**What the task asks**
No pictures go in the copy. Restate, word for word, each line from the one containing "Click the Ukrainian flag beside B8" through the last line below.

**Stored items**
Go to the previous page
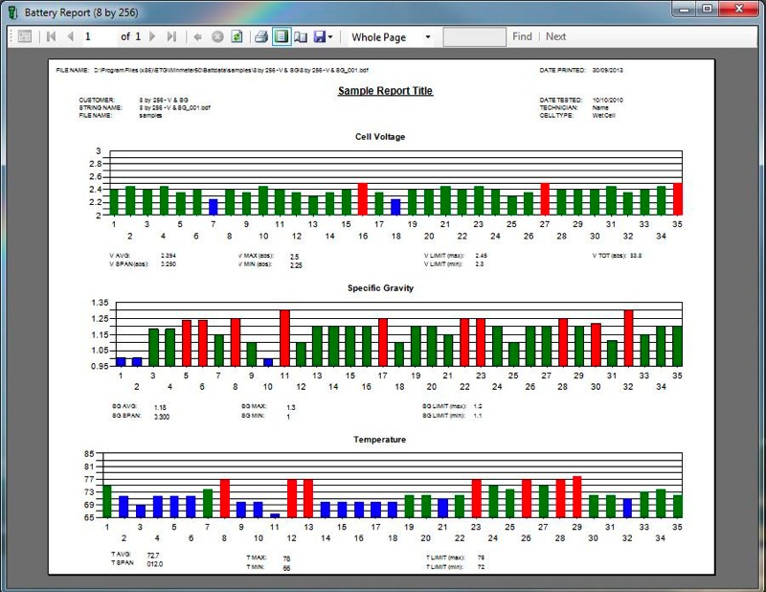Image resolution: width=766 pixels, height=592 pixels. coord(69,36)
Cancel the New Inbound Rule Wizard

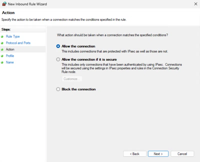tap(182, 154)
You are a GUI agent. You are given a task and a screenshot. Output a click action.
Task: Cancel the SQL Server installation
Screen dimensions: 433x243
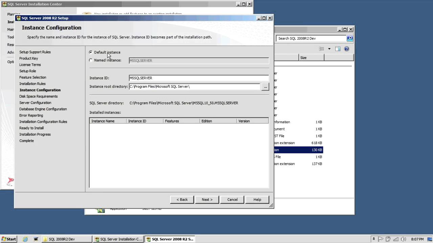[x=232, y=199]
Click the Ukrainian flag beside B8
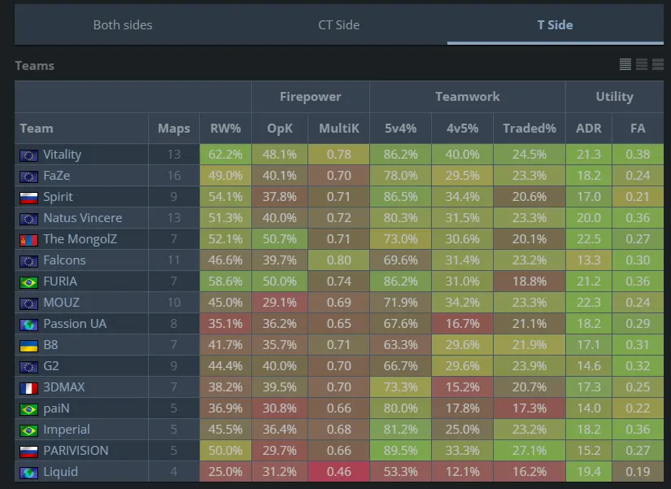671x489 pixels. click(28, 345)
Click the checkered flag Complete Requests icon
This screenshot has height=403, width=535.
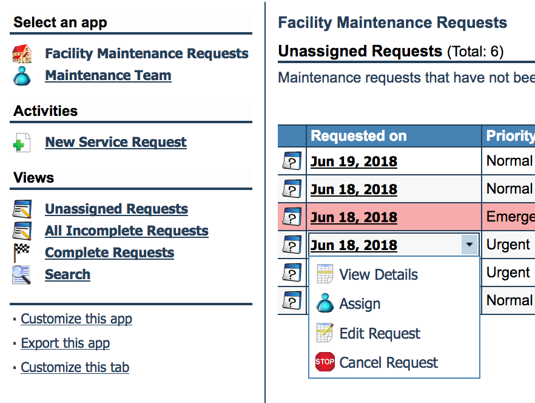(22, 253)
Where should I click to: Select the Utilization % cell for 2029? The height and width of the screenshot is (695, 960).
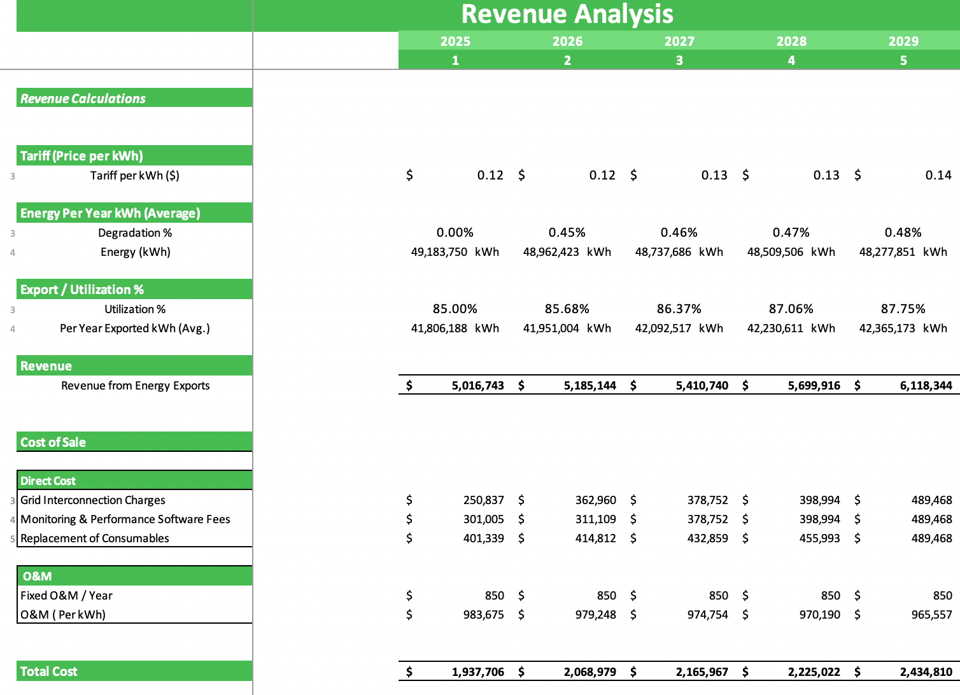(903, 309)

**Response to the task**
Click the Ukrainian flag beside B8
671x489 pixels. click(28, 345)
Click the checkered flag Complete Requests icon
This screenshot has height=403, width=535.
(22, 253)
Where should I click to: Select the Utilization % cell for 2029? The height and width of the screenshot is (695, 960).
(903, 309)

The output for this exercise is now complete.